Jacques Dupin wrote with regard to Miró's works of 1952-54: "To study the form, their distribution and their composition, to elucidate the rhythms and the distribution of the colors, gets us nowhere. Precisely because the artist has not 'elaborated,' but has let us come face to face with the pure creative act itself, our instruments of investigation are useless. And yet the brutal forms thus projected are neither arbitrary nor are they mere products of some automatism. They are always related to Miró's vocabulary of signs and other elements of his language, but they are spontaneous; they are not "worked up" emanations of this language, but a deliberate simplification of it. Hence their expressive power is all the greater; their energy has been caught at the source and let go at once, the sign being the condensed vehicle of subterranean energy that otherwise would be dispersed and lost" (J. Dupin, Miró, Barcelona & New York, 1993, p. 294).
By the late 1940s, Miró had already become acquainted with the new techniques and aesthetic agenda of the Abstract Expressionists.
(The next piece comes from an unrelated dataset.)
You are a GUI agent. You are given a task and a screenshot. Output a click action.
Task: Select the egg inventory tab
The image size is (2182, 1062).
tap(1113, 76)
He first saw their work in New York in 1947, and the experience, the artist would later recall, was like "a blow to the solar plexus." Several young painters, including Willem de Kooning, were crediting Miró as their inspiration in the dialogue between figuration and abstraction (fig. 3). Miró was both flattered and awed by the acknowledgement, not knowing immediately what to think of it. But in the years that followed he created works that responded to the enthusiasm of this younger generation of American painters and the spontaneity of their art. The paintings he subsequently created are a fascinating response to these new trends of abstraction, but also they show Miró's allegiance to his own artistic pursuits. "For me a form is never something abstract," he said at the end of the 1940s, "it is always a sign of something. It is always a man, a bird, or something else. For me painting is never form for form's sake" (quoted in Margit Rowell, Joan Miró, Selected Writings and Interviews, Boston, 1986, p. 207).
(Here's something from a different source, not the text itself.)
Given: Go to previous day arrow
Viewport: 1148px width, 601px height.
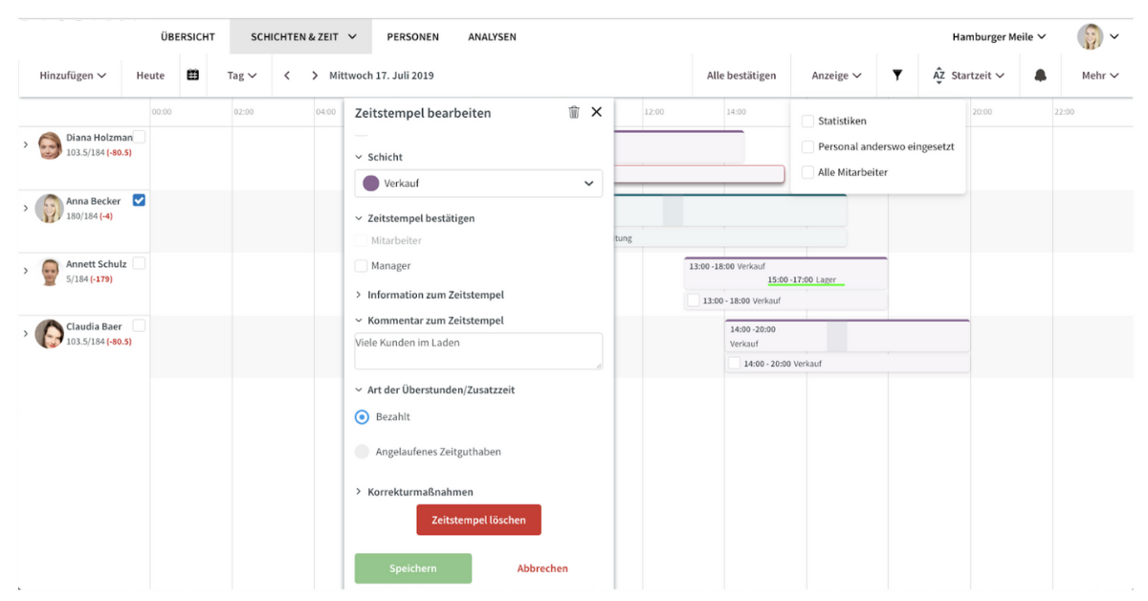Looking at the screenshot, I should [287, 76].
In a dialogue between Miró and Rafael Santos Torroella in March 1951, the artist offered advice to young painters, and his words are an insight into the point of view and underlying motivations that inspired the present work: "He who wants to really achieve something has to flee from things that are easy and pay no attention to... artistic bureaucracy, which is completely lacking in spiritual concerns. What is more absurd than killing yourself to copy a highlight on a bottle? If that was all painting was about, it wouldn't be worth the effort." In response, Torroella asked, "What about abstract art then," to which Miró replied, "No. That is not the way to spiritual freedom. You don't gain even a centimeter of freedom from art that's governed by cold formulas. You only get your freedom by sweating for it, by an inner struggle" (quoted in M. Rowell, op. cit., p. 226).